The demand for high-speed internet is bigger than ever and in the modern world we need high speed internet in our homes. The days of going to the public library to accomplish simple tasks like applying for jobs, paying bills, and staying in touch with long distance friends and family are long gone. However, access to high-speed internet can be limited or nonexistent depending on where you live. For rural areas all over the world, satellite internet is the only option to get connected to high-speed broadband internet.
Seven space companies know this and they have been racing to put together their own constellations of satellites to become the biggest household name in satellite internet. Whomever gets up and running the quickest will easily dominate the global market and see very large dividends in long term profit reports. Let’s take a look at these seven space companies, what their plans are so far and how close they are in achieving global internet domination.
Space X’s Starlink
Starlink, owned by successful business leader Elon Musk is leading the way with more than 1,350 satellites already in orbit and an estimated 42,000 satellites to reach orbit by 2027.
Starlink’s business model is different from other internet providers; there’s no middle man. They’re not a telecommunications company charging a premium for service. Starlink connects households to their satellites directly. Sign up is directly on Starlink’s website and costs users $499 for a self installation kit that includes a tripod, home Wi-Fi router and terminal. Internet plans are $99 a month for up to 210 Mbps speeds.
If successful Starlink could take over the satellite internet space. They’re eight times faster than HughesNet and four to seventeen times faster than Viasat today.
Amazon’s Project Kuiper
Amazon has been fairly quiet about their satellite internet service since the FCC gave Project Kuiper regulatory approval to launch its satellites into space. Amazon plans to have half of their satellites operational by 2026. No further details have been released on what their satellites will look like or how they will be launched.

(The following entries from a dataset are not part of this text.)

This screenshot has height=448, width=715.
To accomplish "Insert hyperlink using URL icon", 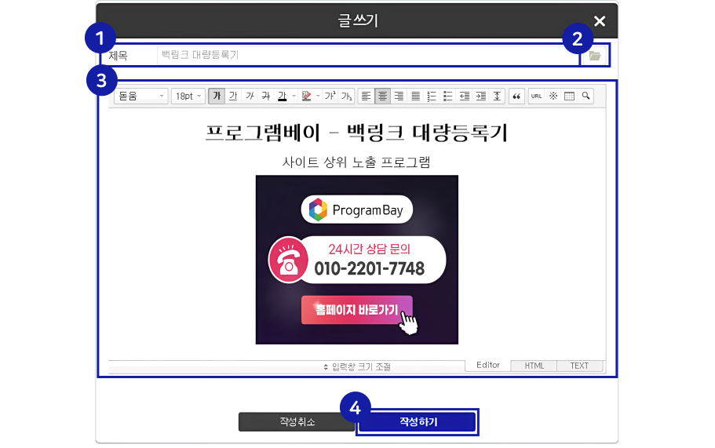I will (536, 96).
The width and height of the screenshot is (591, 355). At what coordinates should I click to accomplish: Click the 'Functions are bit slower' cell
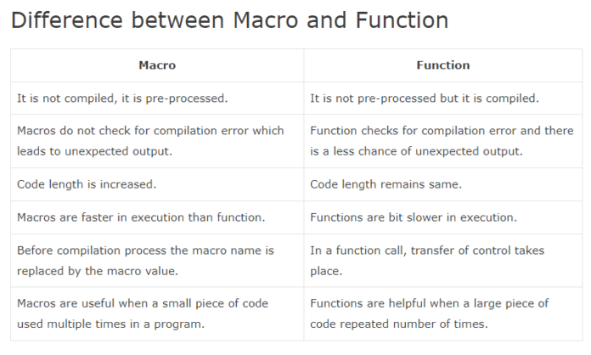click(413, 217)
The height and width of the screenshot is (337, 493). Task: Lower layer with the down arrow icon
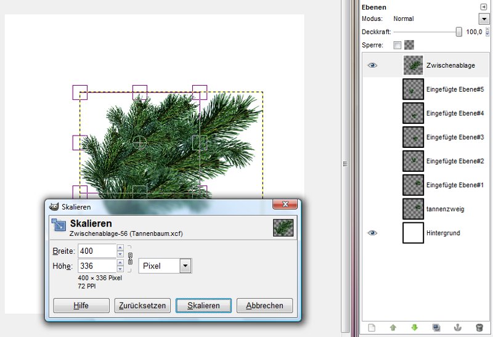click(414, 328)
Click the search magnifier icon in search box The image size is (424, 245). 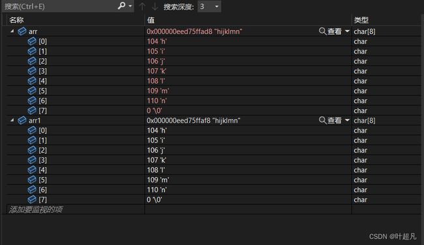pos(122,6)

HughesNet is the biggest internet provider within the United States and is continuously ranked first for meeting or exceeding their advertised download speeds year after year. Their plans start at $64.99 a month for internet speeds up to 25 Mbps with no hard data caps. Worldwide HughesNet has expanded outside of the United States into Mexico, Brazil, Peru, Chile and more in South America alone. The most recent satellite was launched four years ago. HughesNet has plans to launch another geostationary satellite intended to be the largest commercial satellite ever launched by the end of the year.
Viasat, previously known as Exede, offers the fastest satellite internet speeds available in the United States. Their internet plans start at $99.99 a month for their fastest internet plan at 50 Mbps. Viasat currently has five geostationary satellites in orbit with plans to put another three in orbit starting this year. In addition to those, there are another 288 low-earth orbit satellites planned by 2026.
OneWeb In The UK
OneWeb in the UK, once at the brink of bankruptcy, was saved from ceasing operations by investors most notably the UK government, Bharti and Eutelsat. The company currently has 146 satellites in orbit and has outlined 648 in total for global deployment at an undisclosed date. They’ve earmarked their progress through a series of partnerships and Low Earth Orbit solutions that are easier to deploy and upgrade to future demands.

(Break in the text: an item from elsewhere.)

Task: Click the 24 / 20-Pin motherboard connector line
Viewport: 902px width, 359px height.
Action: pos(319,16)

Eutelsat, a French satellite company and internet provider already provides service to parts of Europe, Africa, Asia, and the Middle East. Their internet plans range from €30 and €70 for internet speeds averaging between 30 and 100 Mbps to specific areas and regions where traditional internet like cable and fiber will continue to remain cost prohibitive to build out.
Telesat In Canada
Telesat, a Canadian satellite company has announced that they plan on providing their first global satellite internet service by 2024. Their product called Telesat Lightspeed already has some of their Low Earth Orbit satellites in the sky with most satellites expected to be launched in 2023. Their new service boasts desirable features like low latency, consistent speeds, always-on internet and affordable to the average consumer. There’s no official word yet on how much their service will be or how fast subscribers can expect their internet to be.